The California Department of Pesticide Regulation (DPR), in partnership with the California Department of Food and Agriculture (CDFA), held two public webinars on Thursday seeking to explain the details of the plan – and bolster support for it – as the state nears the March 13 close of the public comment period on the proposal.

State officials announced the plan in January, saying the goal is to eliminate the use of “high-risk pesticides” by 2050 to “better protect the health of our communities and environment, while supporting agriculture, food systems and community well-being.”

That message was underscored in Thursday’s event: “The evolving science about risks and impacts from certain pesticide uses on our health and our environment, which too commonly impacts communities already overburdened by other environmental hazards, point to the importance of accelerating this system-wide shift,” Clare Mendelsohn deputy secretary for public policy at California Environmental Protection Agency, said in the evening webinar.
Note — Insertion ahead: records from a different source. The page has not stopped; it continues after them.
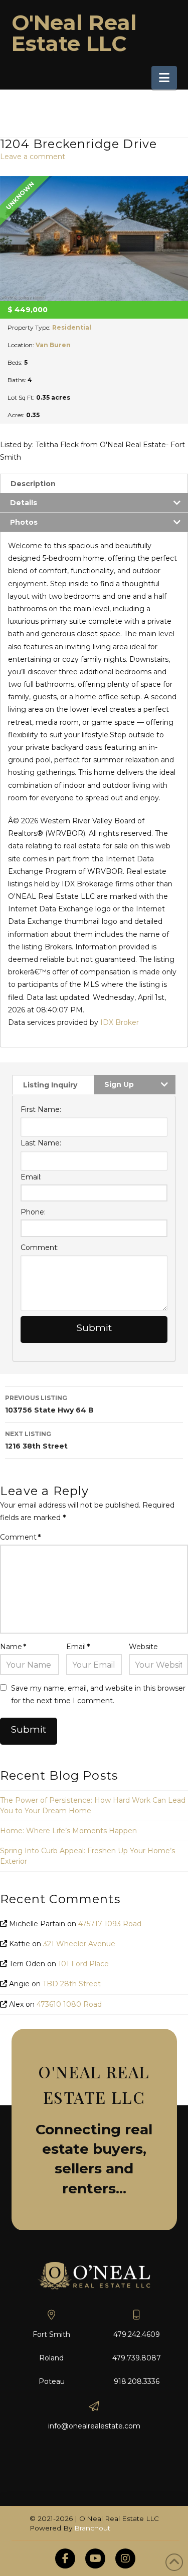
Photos (24, 522)
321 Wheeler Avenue (79, 1943)
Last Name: (41, 1142)
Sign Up (119, 1084)
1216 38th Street (36, 1440)
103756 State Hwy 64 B (49, 1404)
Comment (20, 1537)
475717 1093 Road (109, 1923)
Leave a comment (32, 156)
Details (23, 502)
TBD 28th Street (72, 1983)
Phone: (33, 1211)
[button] (164, 78)
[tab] (94, 483)
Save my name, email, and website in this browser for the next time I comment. (98, 1694)
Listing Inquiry (50, 1084)
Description (33, 483)
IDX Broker (119, 1022)
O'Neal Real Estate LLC (74, 33)
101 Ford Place (83, 1963)
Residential (71, 327)
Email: (31, 1176)
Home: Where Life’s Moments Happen (68, 1830)
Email (78, 1646)
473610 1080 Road (69, 2004)
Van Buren (53, 345)
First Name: (41, 1109)
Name (13, 1646)
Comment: (40, 1247)
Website (143, 1646)
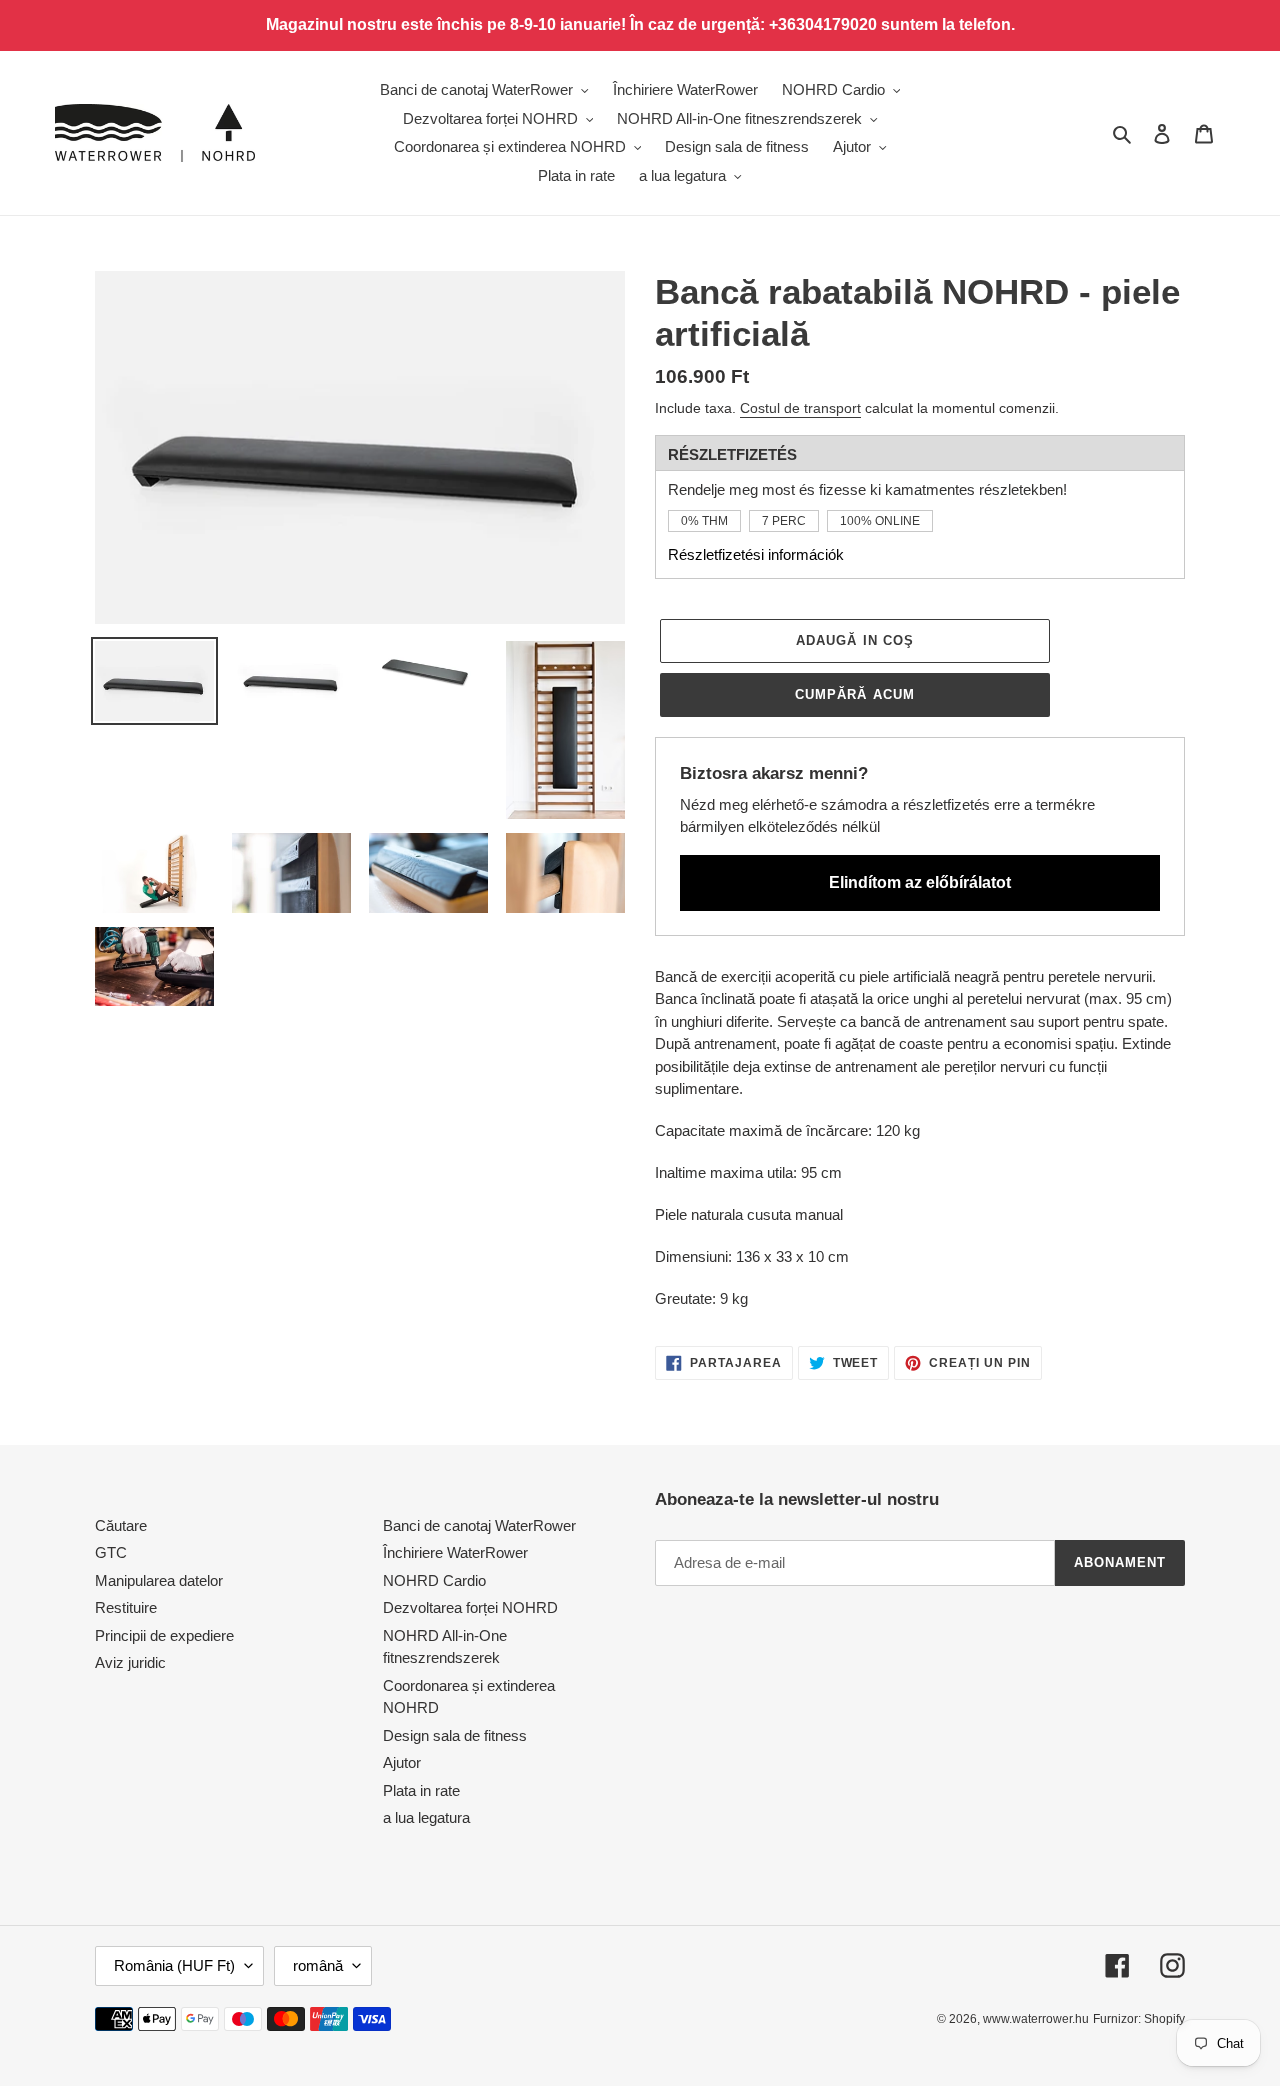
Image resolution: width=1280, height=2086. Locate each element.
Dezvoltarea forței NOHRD (470, 1607)
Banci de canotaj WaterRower (479, 1525)
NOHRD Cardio (434, 1580)
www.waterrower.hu (1036, 2019)
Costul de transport (800, 408)
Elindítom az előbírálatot (920, 882)
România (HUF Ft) (174, 1965)
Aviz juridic (130, 1662)
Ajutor (402, 1762)
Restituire (126, 1607)
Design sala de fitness (455, 1735)
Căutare (121, 1525)
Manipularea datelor (159, 1580)
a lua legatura (426, 1817)
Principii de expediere (164, 1635)
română (318, 1965)
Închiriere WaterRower (455, 1552)
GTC (111, 1552)
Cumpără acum (854, 694)
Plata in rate (421, 1790)
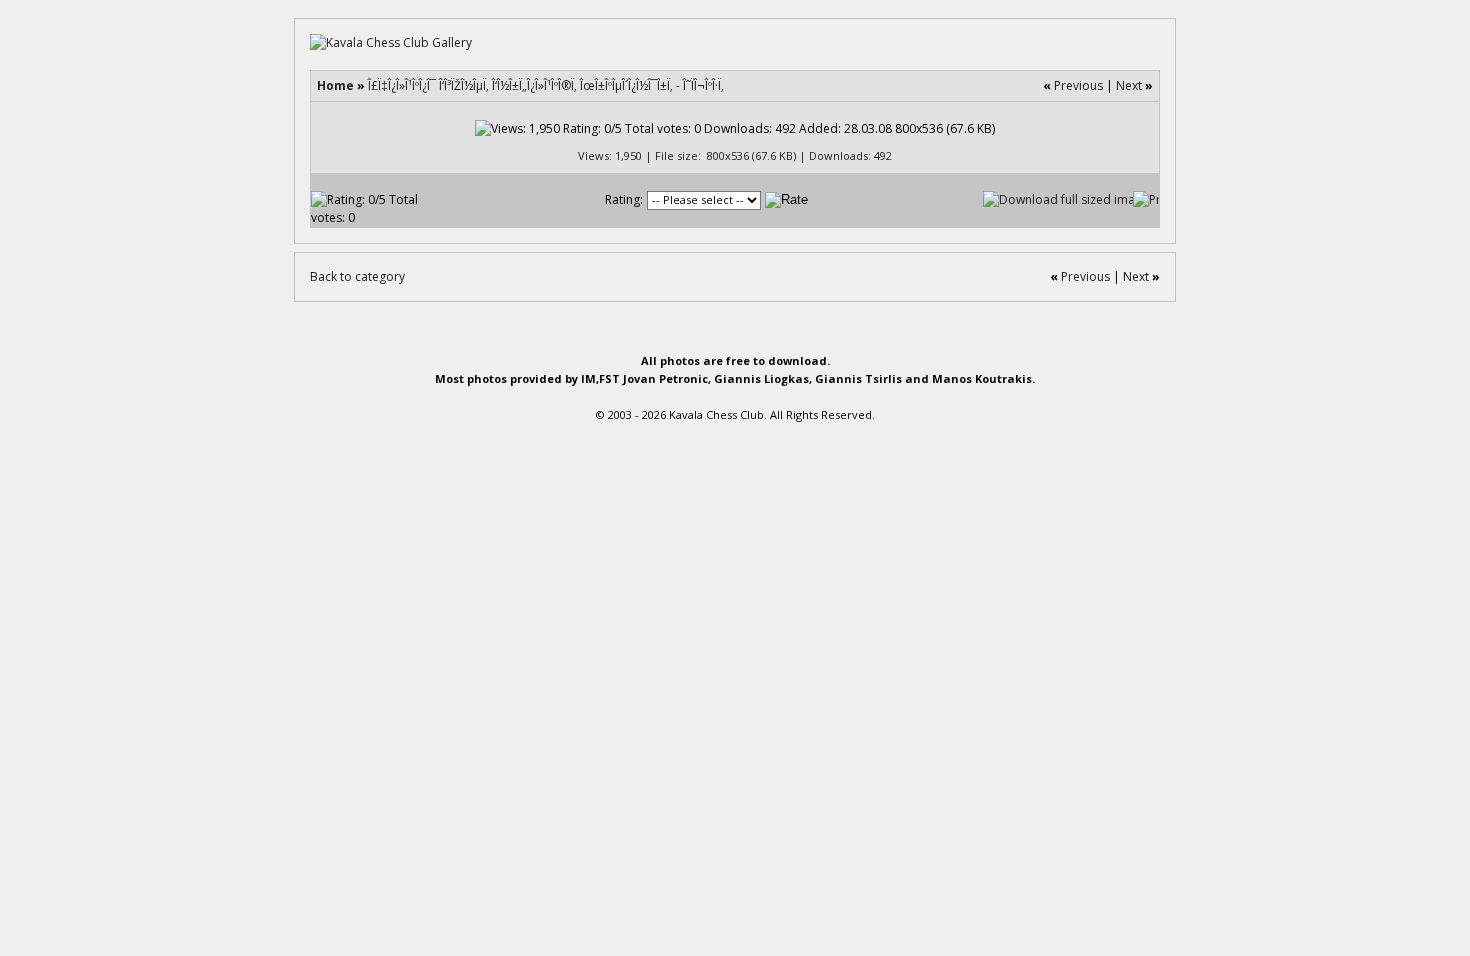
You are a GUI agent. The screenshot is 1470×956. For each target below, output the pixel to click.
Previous (1078, 85)
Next (1129, 85)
State officials say the Sustainable Pest Management (SPM) plan is visionary and will significantly overhaul harmful agricultural practices in the state, helping protect farmworkers and others put at risk through exposure to pesticides known to be harmful to human health.

CDFA Secretary Karen Ross has said that once implemented, the recommendations would “ensure an abundant and healthful food supply, protect our natural resources, and create healthy, resilient communities.”

But some say the plan falls short in many respects, and that faster and more aggressive actions are needed to protect and enhance soil health, adapt to climate change, and protect human health.